Dulu kala muncul perdebatan "sah kah akad nikah di mana antara suami dan istri berada ditempat yang jauh/berbeda", misalnya calon suami sedang berada di Saudi Arabia sedang istri (wali istri) berada di Indonesia. 

Perdebatan pun kala itu terjadi, sebagian mengatakan tidak sah. Sebab wali dari pihak istri dan suami tidak saling melihat, tidak saling mendengar langsung, sehinga berpotensi melahirkan spekulasi (gharar). Di sisi lain, biasanya ada syarat lain yaitu bahwa antara ijab dan qabul haruslan nyambung tidak terpisah. 

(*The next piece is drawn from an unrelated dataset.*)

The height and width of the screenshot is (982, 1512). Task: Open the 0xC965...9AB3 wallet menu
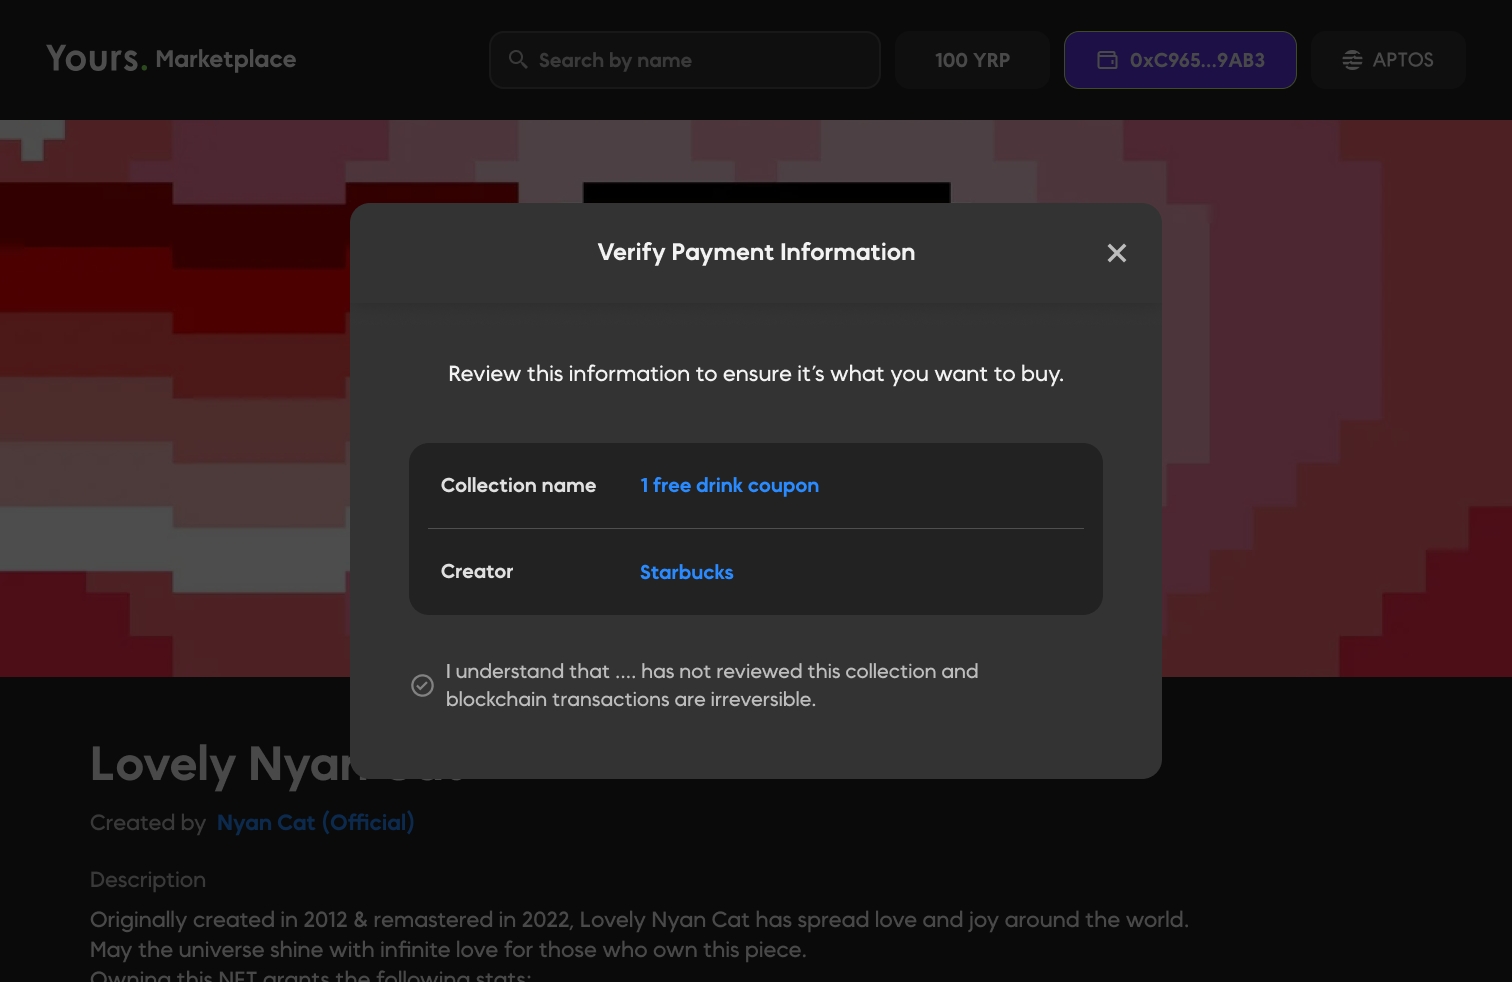click(x=1180, y=60)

Namun belakangan, hampir semua ulama Indonesia sepakat bahwa jarak tidak menjadi penghalang keabsahan perkawinan, yg penting telah terpenuhi rukun rukun nikah dan syartnya, maka sah. 

Mereka beralasan bahwa "ketersambungan antara Ijab dan Qabul tidak harus bersifat formal (suuratan) misalnya suami meng "Qabul langsung" setelah wali atau penghulu mengucapkan "ahkahtuka wa zawwajtuka... ". Bahkan kadang disertai salaman antara suami dan wali, dan harus digerakkan ketika menjawab. 
Ketersambungan antara "ijab dan qabul" bisa secara subsatntif (maknawiyan). Ketika wali mengatakan ijab di hadapan hp di satu daerah dan suami meng "qabul" langsung di hp di tempt yg jauh disana, maka hakikatnya secara substantif telah terjadi ketersambungan antara ijab dan qabul. Inilah yg disebut ketersambungan maknawi. 

Nah kalau argumen ini di bawah dalam konteks "Jama'ah atau Jum'atan", bisakah? 

Memang, Salah satu syarat utama keabsahan jama'ah (jum'at) adalah terjadinya ijtima'(pertemuan/perjumpaan/berkumpul) dalam satu tempat. Pentayaannya, bisakah ijtima' itu tidak harus "Shuratan-fisik-formal" di satu masjid atau mushallah? Melainkan bisa juga ijtima' secara maknan (substantif).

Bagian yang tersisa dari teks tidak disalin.